Arroyo Vista Set to Add Sustainability House
By Ian Edwards
In a recent effort to expand undergraduate housing as well as sustainability initiatives, UC Irvine’s Office of Student Housing announced in February the formation of The Green Earth Cooperative, a sustainability-themed house planned for Arroyo Vista in 2016-17 that will contribute to ongoing sustainability efforts campuswide.
According to UCI Sustainability’s website, the Green Earth Cooperative will provide residents “a holistic, community living learning experience” based on in-house activities designed to promote sustainability on campus, as part of the campus is a living lab program which attempts to give students tools to develop sustainable lifestyles and infrastructures on campus.
Student Housing’s Sustainability Program Manager Rachel Harvey said that programming for the first year of the Global Earth Cooperative house in Arroyo Vista will be student-driven and will focus on community building efforts.
“I envision that students will work together in a democratic, consensus-building process to decide on specific house goals and program interests for 2016-17,” wrote Harvey. “The students will be leaders and potential visionaries, setting an example for sustainable residence hall living.”
This example will be set by the day-to-day activities of the residents. The house has a communal living policy where residents are expected to devote between four to five hours of cooking, cleaning, or household planning work each week.
Each resident of the house will also be encouraged to enroll in a for-credit class to augment their experiences and lessons living in this house. Harvey describes this integrative experience as one that “provides a framework in which students integrate knowledge gained in the classroom with experience provided by the group living environment.”
Of UC Irvine’s four on-campus housing communities, Arroyo Vista is the only one accessible to all undergraduates, save for Campus Village. Arroyo Vista currently has 42 houses with 1,034 residents. Arroyo is home to several Greek houses and has sixteen different academically-sponsored houses in Arroyo Vista.
Arroyo Vista, as well as UC Irvine’s other undergraduate housing complexes, has a history of promoting “progressive houses” the purpose of which are to enhance students’ learning in four fields: leadership development, connection creation, personal responsibility and diversity and global consciousness.
These tenets form the basis for existing Arroyo theme houses, such the Rosa Parks House intended to support black students and promote black history, the Kaleidoscope House intended for LGBT-affiliated undergraduates and the Ceasar Chavez and La Casa Nuestra houses which create programming for Latino student issues.

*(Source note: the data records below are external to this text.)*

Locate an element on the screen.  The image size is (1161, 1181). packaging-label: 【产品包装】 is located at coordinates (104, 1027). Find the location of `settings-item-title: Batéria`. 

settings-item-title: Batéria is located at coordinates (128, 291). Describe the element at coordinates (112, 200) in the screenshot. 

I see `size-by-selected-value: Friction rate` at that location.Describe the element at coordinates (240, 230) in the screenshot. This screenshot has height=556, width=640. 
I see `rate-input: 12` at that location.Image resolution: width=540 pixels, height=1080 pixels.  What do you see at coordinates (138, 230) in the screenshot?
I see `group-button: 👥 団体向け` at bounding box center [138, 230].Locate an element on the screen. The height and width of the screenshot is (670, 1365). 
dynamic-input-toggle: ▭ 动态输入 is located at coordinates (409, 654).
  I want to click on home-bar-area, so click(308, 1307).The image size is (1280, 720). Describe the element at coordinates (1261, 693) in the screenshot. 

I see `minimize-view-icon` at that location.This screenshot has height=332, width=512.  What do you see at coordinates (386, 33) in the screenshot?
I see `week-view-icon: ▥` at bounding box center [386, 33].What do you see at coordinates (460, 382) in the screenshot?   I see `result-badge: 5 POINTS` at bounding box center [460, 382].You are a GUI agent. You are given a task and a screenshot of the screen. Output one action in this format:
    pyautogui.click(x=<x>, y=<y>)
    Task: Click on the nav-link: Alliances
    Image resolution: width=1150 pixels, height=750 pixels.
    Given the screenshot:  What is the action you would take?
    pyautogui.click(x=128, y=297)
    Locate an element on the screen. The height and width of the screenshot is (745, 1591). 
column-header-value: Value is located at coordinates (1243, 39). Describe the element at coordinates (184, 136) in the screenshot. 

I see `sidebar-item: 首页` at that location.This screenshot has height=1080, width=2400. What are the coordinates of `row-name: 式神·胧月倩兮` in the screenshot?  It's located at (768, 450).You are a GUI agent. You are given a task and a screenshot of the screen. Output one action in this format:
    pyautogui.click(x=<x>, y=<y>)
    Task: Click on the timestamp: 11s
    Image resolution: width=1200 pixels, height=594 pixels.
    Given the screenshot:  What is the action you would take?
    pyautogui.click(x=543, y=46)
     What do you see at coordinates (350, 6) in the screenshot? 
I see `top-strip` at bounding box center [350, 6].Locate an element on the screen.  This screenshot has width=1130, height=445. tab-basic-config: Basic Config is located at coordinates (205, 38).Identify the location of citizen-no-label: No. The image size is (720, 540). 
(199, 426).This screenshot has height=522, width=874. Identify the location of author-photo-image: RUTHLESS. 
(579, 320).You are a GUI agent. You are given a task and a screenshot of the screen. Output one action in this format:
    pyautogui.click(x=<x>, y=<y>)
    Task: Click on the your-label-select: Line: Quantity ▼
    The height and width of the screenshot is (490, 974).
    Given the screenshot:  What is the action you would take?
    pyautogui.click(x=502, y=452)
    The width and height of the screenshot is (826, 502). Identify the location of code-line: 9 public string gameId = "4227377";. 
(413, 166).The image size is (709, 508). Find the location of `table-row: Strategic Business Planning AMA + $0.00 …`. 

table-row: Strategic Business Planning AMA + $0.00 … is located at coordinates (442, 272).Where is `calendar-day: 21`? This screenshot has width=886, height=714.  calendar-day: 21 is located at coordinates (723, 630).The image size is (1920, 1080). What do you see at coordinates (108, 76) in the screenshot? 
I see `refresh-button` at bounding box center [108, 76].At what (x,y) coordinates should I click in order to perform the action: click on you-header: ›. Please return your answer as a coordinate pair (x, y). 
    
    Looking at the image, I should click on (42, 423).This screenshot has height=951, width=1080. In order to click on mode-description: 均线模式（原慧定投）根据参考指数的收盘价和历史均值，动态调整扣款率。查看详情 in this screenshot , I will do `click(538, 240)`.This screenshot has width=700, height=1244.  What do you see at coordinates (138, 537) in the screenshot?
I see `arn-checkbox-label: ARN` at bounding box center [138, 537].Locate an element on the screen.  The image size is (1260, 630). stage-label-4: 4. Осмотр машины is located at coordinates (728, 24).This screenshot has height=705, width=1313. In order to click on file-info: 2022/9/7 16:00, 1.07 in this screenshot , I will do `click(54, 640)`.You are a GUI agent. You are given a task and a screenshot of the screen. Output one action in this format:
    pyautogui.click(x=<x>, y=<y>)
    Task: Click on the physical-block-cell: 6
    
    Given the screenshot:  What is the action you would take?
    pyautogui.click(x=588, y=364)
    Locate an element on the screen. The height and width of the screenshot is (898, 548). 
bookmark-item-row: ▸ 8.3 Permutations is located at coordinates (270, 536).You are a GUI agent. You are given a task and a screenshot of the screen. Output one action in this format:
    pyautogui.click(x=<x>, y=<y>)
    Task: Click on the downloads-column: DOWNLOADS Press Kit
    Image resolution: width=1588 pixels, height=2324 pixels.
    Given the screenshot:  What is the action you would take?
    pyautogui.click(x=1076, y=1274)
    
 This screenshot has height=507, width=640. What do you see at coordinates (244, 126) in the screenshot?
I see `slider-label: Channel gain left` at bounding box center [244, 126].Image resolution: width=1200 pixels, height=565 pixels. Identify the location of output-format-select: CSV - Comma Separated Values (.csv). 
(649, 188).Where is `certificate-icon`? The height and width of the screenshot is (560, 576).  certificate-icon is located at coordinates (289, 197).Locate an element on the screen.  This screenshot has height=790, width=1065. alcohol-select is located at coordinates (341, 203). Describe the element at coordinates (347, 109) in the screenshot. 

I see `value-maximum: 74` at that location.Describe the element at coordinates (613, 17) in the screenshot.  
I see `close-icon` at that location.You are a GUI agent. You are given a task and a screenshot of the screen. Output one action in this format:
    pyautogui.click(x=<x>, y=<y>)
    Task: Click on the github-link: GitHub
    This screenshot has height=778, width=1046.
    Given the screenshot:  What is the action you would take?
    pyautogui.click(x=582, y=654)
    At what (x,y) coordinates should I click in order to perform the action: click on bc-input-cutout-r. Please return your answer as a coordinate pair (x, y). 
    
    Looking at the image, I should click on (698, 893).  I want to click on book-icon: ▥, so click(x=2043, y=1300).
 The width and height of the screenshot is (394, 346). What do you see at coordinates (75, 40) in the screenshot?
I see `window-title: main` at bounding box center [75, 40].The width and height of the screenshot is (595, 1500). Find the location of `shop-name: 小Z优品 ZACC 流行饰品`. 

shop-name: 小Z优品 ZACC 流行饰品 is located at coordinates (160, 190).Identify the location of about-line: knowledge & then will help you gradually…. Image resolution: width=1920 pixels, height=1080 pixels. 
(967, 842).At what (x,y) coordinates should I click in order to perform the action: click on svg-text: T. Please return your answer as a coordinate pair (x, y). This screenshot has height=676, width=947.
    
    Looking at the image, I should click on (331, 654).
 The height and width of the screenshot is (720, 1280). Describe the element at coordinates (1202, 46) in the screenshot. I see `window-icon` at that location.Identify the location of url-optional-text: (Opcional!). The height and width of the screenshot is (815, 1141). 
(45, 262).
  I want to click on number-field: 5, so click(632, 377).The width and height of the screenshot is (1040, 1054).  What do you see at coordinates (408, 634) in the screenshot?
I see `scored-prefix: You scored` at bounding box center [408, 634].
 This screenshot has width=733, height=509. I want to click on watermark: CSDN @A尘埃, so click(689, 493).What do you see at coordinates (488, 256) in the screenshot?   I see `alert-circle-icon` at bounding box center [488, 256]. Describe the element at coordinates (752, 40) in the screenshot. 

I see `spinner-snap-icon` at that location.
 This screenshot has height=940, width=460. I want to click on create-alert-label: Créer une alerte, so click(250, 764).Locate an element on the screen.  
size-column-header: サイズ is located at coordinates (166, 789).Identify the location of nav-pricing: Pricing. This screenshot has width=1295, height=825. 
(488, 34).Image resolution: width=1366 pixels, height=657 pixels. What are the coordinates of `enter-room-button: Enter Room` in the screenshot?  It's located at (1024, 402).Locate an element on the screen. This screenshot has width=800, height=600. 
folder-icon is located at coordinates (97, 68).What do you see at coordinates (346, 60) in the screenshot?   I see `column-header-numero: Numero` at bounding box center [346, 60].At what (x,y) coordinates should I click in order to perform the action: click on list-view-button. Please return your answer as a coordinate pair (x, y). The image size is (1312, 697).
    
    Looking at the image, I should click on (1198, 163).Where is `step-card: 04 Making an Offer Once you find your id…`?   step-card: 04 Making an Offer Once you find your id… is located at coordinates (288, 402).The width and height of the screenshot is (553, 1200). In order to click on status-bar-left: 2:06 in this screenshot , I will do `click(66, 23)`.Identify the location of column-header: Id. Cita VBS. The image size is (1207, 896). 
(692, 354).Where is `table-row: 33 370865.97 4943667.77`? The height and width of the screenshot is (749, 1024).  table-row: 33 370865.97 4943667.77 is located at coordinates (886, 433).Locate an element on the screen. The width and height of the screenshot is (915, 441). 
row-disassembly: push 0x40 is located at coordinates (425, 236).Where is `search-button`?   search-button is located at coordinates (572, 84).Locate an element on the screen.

The Global Earth Cooperative house comes after years of UC Irvine’s Global Sustainability Resource Center pushing for sustainable housing as a part of UC Irvine’s sustainability initiative. The sustainability initiative encompasses tenets of UC Irvine’s Housing Vision, including “empowering communities to meet needs of the current generation without compromising the ability of future generations to meet their needs.”
With previous “green” housing communities in Mesa Court and initiatives adopted by other undergraduate housing communities, UCI has made progress in streamlining housing communities’ energy, waste and water needs: reducing water use by 30 percent, cutting 990 metric tons from UC Irvine’s greenhouse gas emissions as a result of the installation of 8,000 new, more efficient lighting fixtures, as well as introducing recycling programs into new housing communities, to reach UC Irvine’s goal of zero greenhouse gas emissions by 2025.
UC Irvine joins the ranks of several other University of California campuses with sustainability-themed housing: UC Berkeley’s Global Environmental House, UC Santa Barbara’s Green Living House and UC Santa Cruz’s Sustainability House.
Currently, UCI’s Global Earth Cooperative house is assigning student staff and residents to the house. Resident advisors all begin their training in August 2016 in preparation for the move-in of residents in September.